As a BBC survey finds three-quarters of Britons think drugs are a problem in their area, social affairs correspondent Richard Bilton visits a typical city to gauge the impact on its communities.
A dealer is secretly filmed handing over drugs to a customer
I drove into Preston past the banks of back-to-back housing.
I saw big estates with kids running around, playing out on an early summer evening. A few areas run-down, most okay. Nothing remarkable.
And statistically Preston isn't unusual. Its drug crime is no worse or better than most other big communities.
But you cannot see drug crime by just driving around. You need a guide. Someone who sees the dealing and the using.
Someone who looks at side streets and alleyways, phone boxes and parks as places to trade.
The other side
Sarah is 34, but she looks 10 years older.

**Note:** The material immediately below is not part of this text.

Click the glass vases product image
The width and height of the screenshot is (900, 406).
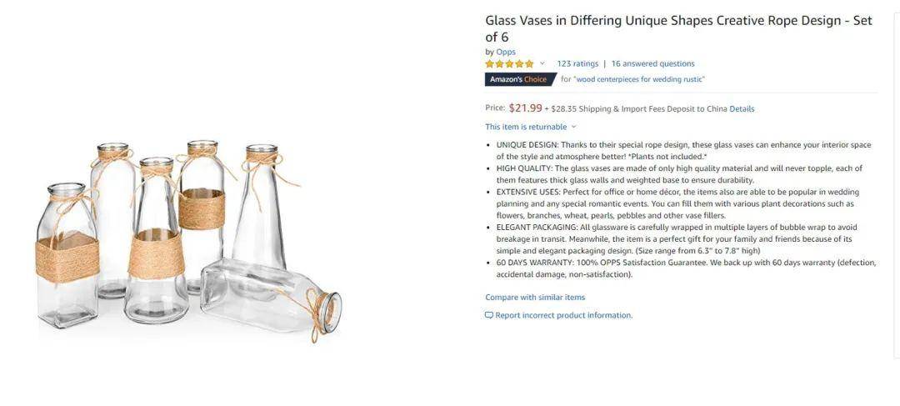[188, 241]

She's been on heroin since she was 20, somehow bringing up four children through the chaos of her addiction.
She knows the other Preston and she's happy to show you.

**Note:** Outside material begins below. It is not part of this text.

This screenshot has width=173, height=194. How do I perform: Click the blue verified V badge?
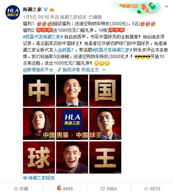(46, 9)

"Up there, the houses at the back. That phone box."
We're driving along and she's pointing out of the window, picking out the places you can buy heroin if you want it.
We're on a big estate now. She says: "I won't name anyone, but there's a dealer on every street down here."
I point out that we're near a road where police recently raided a series of houses.
"Oh, they work hard, the police. They're good at getting dealers. The dealing doesn't happen on the street anymore. But take one dealer away and another one appears," she says.
I came to Preston because this is a place with a good reputation for tackling drug crime.
Operation Nimrod is its rather grand name. It's actually about using intelligence and the latest surveillance techniques to catch drug criminals and lock them up.
The figures are impressive - 600 arrests, more than 500 convictions, 1,200 years of sentences handed down.
Forces from across the country have come here to see what they do. And I came too.
Police in Preston have a good reputation for tackling drugs
I went to an estate where last week a series of properties had been raided.
The raids are much as you would imagine - doors smashed in, officers in riot gear, people taken away.
What comes a week later is the "reassurance police". They are there to let people know that the work behind the raids is ongoing and that dealing won't be tolerated.
"It works," says Martin O'Neill, who's lived here for two years.
It was bad when he arrived, he says, but better now. "Drugs used to run this estate but things have improved."
But not everyone feels like Mr O'Neill.
Scared to go out
A BBC poll shows that nationally many people feel drug crime is a problem where they live.
Three quarters of those asked thought drugs and drug-dealing were a problem in their area and a third of those thought drugs were causing a big problem where they lived.
I found the same view, the same concerns time and time again here.
A silent group of people who live in the shadow of drugs. People who worry about their area but are too frightened to be identified.
People like Mary. She's lived in her flat for 30 years. It overlooks where last week's raids took place.
"It is better", she told me, "but I'm still frightened. Too scared to go out at night, too scared to go down certain streets. The police do well, but drugs will never disappear. Not from here or any place."
It is a hard one for the police.
In Preston I met team after team of officers committed to tackling drugs crime.
They would not accept the view that nothing changes.
They'd point to crime figures falling, research that shows satisfaction levels rising.
But they know there is a disconnection.
You can see it in our poll, you can feel it on the streets.
There are large numbers of people across the country who are intimidated by drug crime - and tired of seeing it on their doorsteps.